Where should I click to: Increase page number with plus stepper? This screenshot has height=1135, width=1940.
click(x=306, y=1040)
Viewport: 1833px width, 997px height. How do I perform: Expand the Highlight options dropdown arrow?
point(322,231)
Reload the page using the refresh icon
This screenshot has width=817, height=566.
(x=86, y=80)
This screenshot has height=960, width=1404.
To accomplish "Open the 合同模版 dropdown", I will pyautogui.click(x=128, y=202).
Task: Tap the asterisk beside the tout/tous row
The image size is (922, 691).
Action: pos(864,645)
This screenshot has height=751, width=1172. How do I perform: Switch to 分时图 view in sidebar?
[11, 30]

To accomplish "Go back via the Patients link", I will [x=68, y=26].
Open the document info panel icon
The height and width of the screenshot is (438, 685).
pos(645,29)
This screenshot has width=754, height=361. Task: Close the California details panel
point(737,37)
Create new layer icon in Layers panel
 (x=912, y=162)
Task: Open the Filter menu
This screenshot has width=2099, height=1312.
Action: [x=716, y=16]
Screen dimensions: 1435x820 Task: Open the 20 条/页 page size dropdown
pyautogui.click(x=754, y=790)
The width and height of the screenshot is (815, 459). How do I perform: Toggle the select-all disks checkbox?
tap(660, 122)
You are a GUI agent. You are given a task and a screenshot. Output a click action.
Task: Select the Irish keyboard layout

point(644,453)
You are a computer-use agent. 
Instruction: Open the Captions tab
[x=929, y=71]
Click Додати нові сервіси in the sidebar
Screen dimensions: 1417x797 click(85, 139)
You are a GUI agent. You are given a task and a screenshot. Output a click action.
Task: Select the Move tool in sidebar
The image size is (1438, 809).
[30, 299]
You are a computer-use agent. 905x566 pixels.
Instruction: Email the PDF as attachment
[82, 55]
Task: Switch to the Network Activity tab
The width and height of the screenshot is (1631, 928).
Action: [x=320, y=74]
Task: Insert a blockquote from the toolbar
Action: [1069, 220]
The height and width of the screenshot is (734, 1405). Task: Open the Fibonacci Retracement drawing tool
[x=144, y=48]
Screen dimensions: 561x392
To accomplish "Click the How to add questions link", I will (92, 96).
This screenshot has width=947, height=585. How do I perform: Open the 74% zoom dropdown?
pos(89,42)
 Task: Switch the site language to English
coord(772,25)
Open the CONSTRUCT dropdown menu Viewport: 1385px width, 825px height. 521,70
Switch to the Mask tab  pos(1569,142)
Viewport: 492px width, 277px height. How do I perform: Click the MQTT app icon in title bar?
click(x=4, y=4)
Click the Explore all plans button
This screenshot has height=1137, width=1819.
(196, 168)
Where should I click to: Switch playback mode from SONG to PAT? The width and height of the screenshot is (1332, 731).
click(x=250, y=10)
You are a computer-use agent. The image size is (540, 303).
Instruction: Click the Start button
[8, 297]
^^^^^^^^^^^^^^^^
• About this exercise: Hand back the listing exactly. Include every line.

• Exercise output:
Where should I click to: Increase page number with plus stepper? This screenshot has height=1135, width=1940.
click(x=306, y=1040)
Viewport: 1833px width, 997px height. How do I perform: Expand the Highlight options dropdown arrow?
point(322,231)
Reload the page using the refresh icon
This screenshot has width=817, height=566.
(x=86, y=80)
This screenshot has height=960, width=1404.
To accomplish "Open the 合同模版 dropdown", I will pyautogui.click(x=128, y=202).
Task: Tap the asterisk beside the tout/tous row
The image size is (922, 691).
Action: pos(864,645)
This screenshot has height=751, width=1172. How do I perform: Switch to 分时图 view in sidebar?
[11, 30]

To accomplish "Go back via the Patients link", I will [x=68, y=26].
Open the document info panel icon
The height and width of the screenshot is (438, 685).
pos(645,29)
This screenshot has width=754, height=361. Task: Close the California details panel
point(737,37)
Create new layer icon in Layers panel
 (x=912, y=162)
Task: Open the Filter menu
This screenshot has width=2099, height=1312.
Action: [x=716, y=16]
Screen dimensions: 1435x820 Task: Open the 20 条/页 page size dropdown
pyautogui.click(x=754, y=790)
The width and height of the screenshot is (815, 459). How do I perform: Toggle the select-all disks checkbox?
tap(660, 122)
You are a GUI agent. You are given a task and a screenshot. Output a click action.
Task: Select the Irish keyboard layout

point(644,453)
You are a computer-use agent. 
Instruction: Open the Captions tab
[x=929, y=71]
Click Додати нові сервіси in the sidebar
Screen dimensions: 1417x797 click(85, 139)
You are a GUI agent. You are given a task and a screenshot. Output a click action.
Task: Select the Move tool in sidebar
The image size is (1438, 809).
[30, 299]
You are a computer-use agent. 905x566 pixels.
Instruction: Email the PDF as attachment
[82, 55]
Task: Switch to the Network Activity tab
The width and height of the screenshot is (1631, 928).
Action: [x=320, y=74]
Task: Insert a blockquote from the toolbar
Action: [1069, 220]
The height and width of the screenshot is (734, 1405). Task: Open the Fibonacci Retracement drawing tool
[x=144, y=48]
Screen dimensions: 561x392
To accomplish "Click the How to add questions link", I will (92, 96).
This screenshot has width=947, height=585. How do I perform: Open the 74% zoom dropdown?
pos(89,42)
 Task: Switch the site language to English
coord(772,25)
Open the CONSTRUCT dropdown menu Viewport: 1385px width, 825px height. 521,70
Switch to the Mask tab  pos(1569,142)
Viewport: 492px width, 277px height. How do I perform: Click the MQTT app icon in title bar?
click(x=4, y=4)
Click the Explore all plans button
This screenshot has height=1137, width=1819.
(196, 168)
Where should I click to: Switch playback mode from SONG to PAT? The width and height of the screenshot is (1332, 731).
click(x=250, y=10)
You are a computer-use agent. The image size is (540, 303).
Instruction: Click the Start button
[8, 297]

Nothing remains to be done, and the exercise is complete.